President Moon Jae-in on Tuesday again called on the government to do all it can to deal with the economic fallout of the coronavirus outbreak.

Speaking at a Cabinet meeting, Moon said the outbreak has created an “emergency economic situation” that calls for extraordinary measures, and stressed the need to cooperate with neighboring countries.

“Extraordinary situations need extraordinary measures. Preemptive response and special measures for both the people’s safety and the economy should be drawn up,” Moon said, calling for measures to minimize the economic impact of the outbreak for the second consecutive day.

Later in the day, Cheong Wa Dae revealed that the first package of measures would be announced before the end of the month.

“President Moon said that timing is critical in policies, that urgent measures are needed. The government will move with the aim of rolling out policies as soon as possible,” Cheong Wa Dae spokesperson Kang Min-seok said.

Kang did not reveal details of the measures, saying only that “various incentives” for small merchants and landlords would be considered and that “bold measures” for corporations were discussed.

Moon went on to say that the government is handling the situation within the country, though the situation in China and Japan remains serious. He also called for international cooperation.

“To become safe from a contagious disease that crosses borders, it is important for neighboring countries to be stabilized as soon as possible,” Moon said, urging government officials to focus on international cooperation and aid.

Although the number of new diagnoses made each day in China has fallen below 2,000, fatalities and the number of confirmed cases continue to grow. With more than 400 cases, Japan has the largest number of confirmed cases outside China.

The president went on to stress the importance of China for Korea’s economy.

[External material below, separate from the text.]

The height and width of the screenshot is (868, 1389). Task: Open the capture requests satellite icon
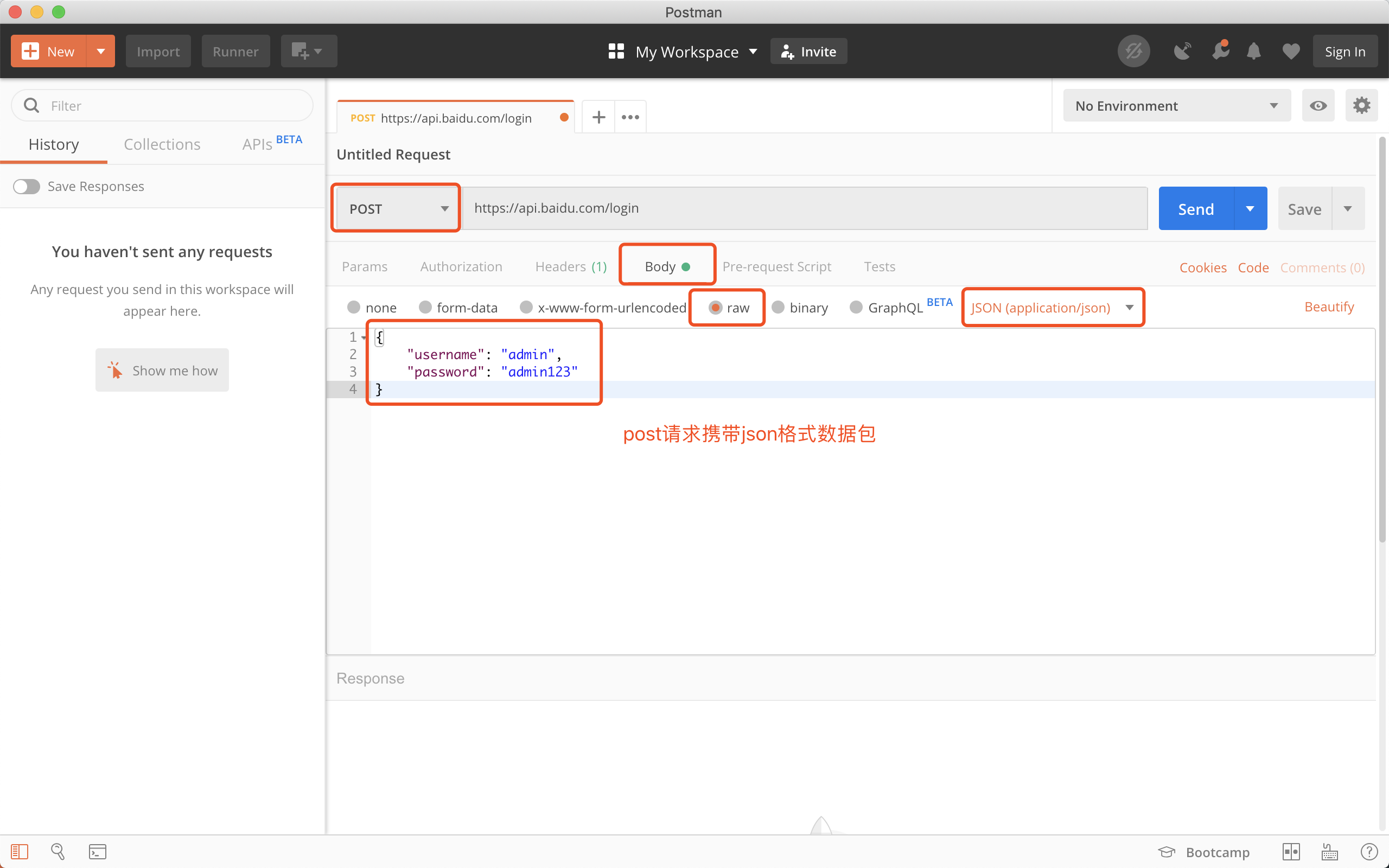[1183, 50]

“If China’s economic situation deteriorates, we receive the biggest impact. The production activities and supply chains of our companies linked to China are being affected, and exports to China are falling by big margins,” Moon said.

China is Korea’s largest export destination, accounting for about a quarter of outbound shipments. China is also a major supplier of parts to local industries, and operations of local carmakers have already been affected by shortage of parts from China.

“Concerns are rising that (the coronavirus outbreak) will bring a much larger and longer shock than SARS and MERS. The situation calls for special measures that utilize all means the government can employ.”

Saying the economic situation is more serious than expected, Moon called on the government to review measures such as financial aid and tax reductions to SMEs and small merchants.

Moon also urged government officials to diversify import and export routes and to nurture local industries, again drawing a comparison with Japan’s trade curbs and Korea’s response.

“Crisis should be used as driving force of innovation to create the opportunity to move toward an unshakable economy. As the lesson from Japan’s unfair export restrictions showed, our economy’s excessive external dependence can pose a threat to the economy at any time,” Moon said.

He said the government should focus on entering new markets and diversifying import sources, and offer wider opportunities for Korean companies operating overseas to relocate facilities to Korea.

As the number of confirmed cases in Korea continued to rise, with the transmission route unclear in the three latest cases, Moon again urged the public to have faith in the government, warning that “excessive fear” is damaging to the economy.